■ Texte fourni:
▬▬▬▬▬▬▬▬▬▬

Auparavant donc, lorsque les connaissances en anatomie n'étaient pas aussi développées qu'aujourd'hui, il régnait vraiment une incertitude sur le principe qui envoie sensibilité et motilité aux parties de l'animal par l'intermédiaire des nerfs. Mais maintenant, de nombreux anatomistes s'accordent sur la guérison de ces maladies, et tous les médecins l'ont jugé d'après leur expérience longue et concordante: ceux qui ont la manie sans fièvre, ou de la mélancolie, ou ceux qui manifestent divers troubles de la raison ou de la mémoire, ceux qui ont la "phrenitis" avec fièvre, ou ceux qui sont tombés en léthargie, ou les épileptiques, les apoplectiques, de l'avis unanime, ne doivent pas manquer de soins pour la tête. Pourtant les stoïciens sont les seuls à continuer de rechercher les faits bien connus de tous ceux qui ont voulu les trouver.»780

Cependant, la primauté du cerveau, selon Galien, n’empêche pas que toutes les parties soient interdépendantes:

« Le coeur donc —et certains veulent en faire l'unique gouverneur de l'animal— privé de la respiration cesse de battre et, en même temps que lui, meurt l'animal tout entier. La respiration est abolie non seulement dans les cas d'étranglement ou quand un phlegmon des régions péri-laryngées obstrue le passage du souffle, mais aussi lorsque les nerfs qui assurent la mobilité du thorax sont endommagés par section, compression ou ligature, et qui prennent tous leur origine dans la moelle épinière, comme celle-ci dans le cerveau. Ainsi le cerveau est utile à la permanence du coeur, par l'intermédiaire des nerfs moteurs du thorax dont la dilatation provoque l'inspiration, la contraction, l'expiration; de la même façon le coeur est d'une certaine utilité au cerveau et le foie à ceux-ci, comme je l'ai démontré dans mes travaux à ce sujet. Il n'y a pas que ces trois principes mais aussi toutes les autres parties qui s'aident mutuellement. En un mot, je rappellerai ce que j'ai écrit sur chacune des autres dans l'Utilité des parties:

Le foie a donné naissance aux reins et aux deux "vessies", celle qui contient la bile accrochée à ce viscère même, celle qui contient l'urine rattachée au rein, et la rate pour purifier les dépôts des résidus du viscère. L'estomac commence la coction pour le foie et les anses intestinales servent à la digestion: je l'ai démontré avec tout le reste concernant chaque point du corps dans mon ouvrage Sur l'Utilité des parties. Les médecins et les philosophes qui n'hésitent pas à attribuer toute l'importance au coeur n'ont pas la moindre connaissance de ces faits.»781

Mais la grande question est de savoir si les principes de formation sont les mêmes que ceux qui servent au fonctionnement du corps:

779 Sur la critique des stoïciens chez Galien, on peut consulter Nickel D.(1995)

▬▬▬▬▬▬▬▬▬▬

■ Données présentées:
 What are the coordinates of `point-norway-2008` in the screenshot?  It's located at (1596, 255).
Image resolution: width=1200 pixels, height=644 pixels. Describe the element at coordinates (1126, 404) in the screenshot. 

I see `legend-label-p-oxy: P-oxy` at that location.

▬▬▬▬▬▬▬▬▬▬

■ Consigne:
Dans le texte fourni, recopiez s'il vous plaît le passage qui commence par les mots « Le foie a donné » et se termine par « consulter Nickel D.(1995) », en remplaçant « anses intestinales » par « intestins grêles ». Les données ci-dessus n'ont aucun lien avec le texte fourni.

■ Corrigé:
Le foie a donné naissance aux reins et aux deux "vessies", celle qui contient la bile accrochée à ce viscère même, celle qui contient l'urine rattachée au rein, et la rate pour purifier les dépôts des résidus du viscère. L'estomac commence la coction pour le foie et les intestins grêles servent à la digestion: je l'ai démontré avec tout le reste concernant chaque point du corps dans mon ouvrage Sur l'Utilité des parties. Les médecins et les philosophes qui n'hésitent pas à attribuer toute l'importance au coeur n'ont pas la moindre connaissance de ces faits.»781

Mais la grande question est de savoir si les principes de formation sont les mêmes que ceux qui servent au fonctionnement du corps:

779 Sur la critique des stoïciens chez Galien, on peut consulter Nickel D.(1995)